It’s great that these technologies allow us see each other when we are talking. The experience is not as good as being with, but there does seem to be a stronger feeling of presence than is the case with just a phone call. Of course the shiny newness of this sensation soon wears off as the technology quickly grows more familiar.

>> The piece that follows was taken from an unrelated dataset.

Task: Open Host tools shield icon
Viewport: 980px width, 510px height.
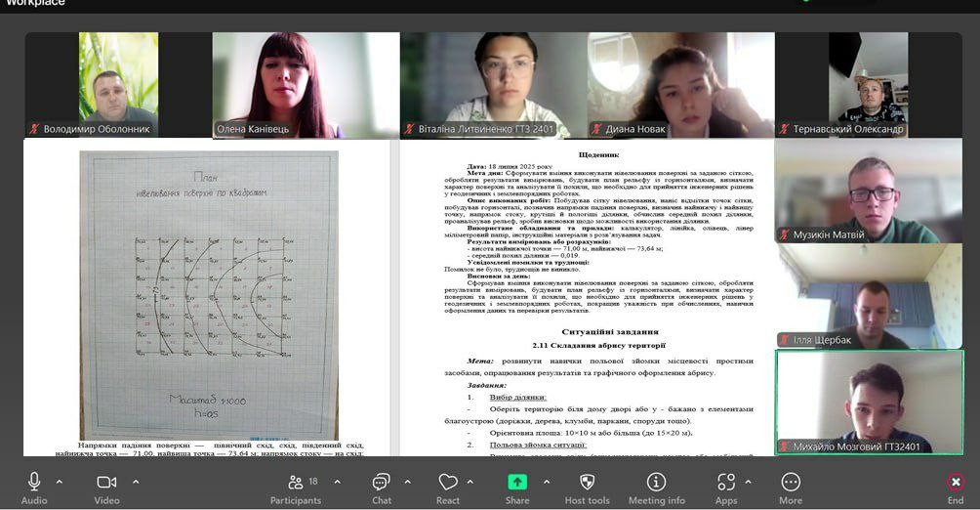Action: pos(587,483)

It already seems quite odd to imagine now, that meeting people using remote video was for a long time an idea largely in the realm of science fiction, or James Bond movies, something with a glamour that bordered almost on thrilling …

Lockdown meeting

Is anybody there?
Can you hear me?
UN-MUTE! They are shouting,
a small informal ensemble pew,
like a University Challenge choir,
feedback buzzers primed.

It’s right there, just CLICK IT!
My mouse-palmed ouija
sweeps and taps the table,
rendering both more and less remote
the possibility of presence.

And what does it mean
in Microsoft Teams,
if only one has camera off?
Is their webcam broken?
Did they forget to shave?
Are they still undressed?

Or is the house just too much mess
for morning discretion.
A late-night party gone just too far
to find absolution in the gaussian
caress of background blur.

Those present gaze down,
or top-left, or anywhere else,
speaking to an invisible presence,
a congregation unsure
of the exact location in the room,
of an obscure lurking god.

Absent Charlie on intercom,
commissioning the Angels,
while – who knows? –
observing in sight unseen,
that this episode seems
far less glamorous,
than once-upon-a-time.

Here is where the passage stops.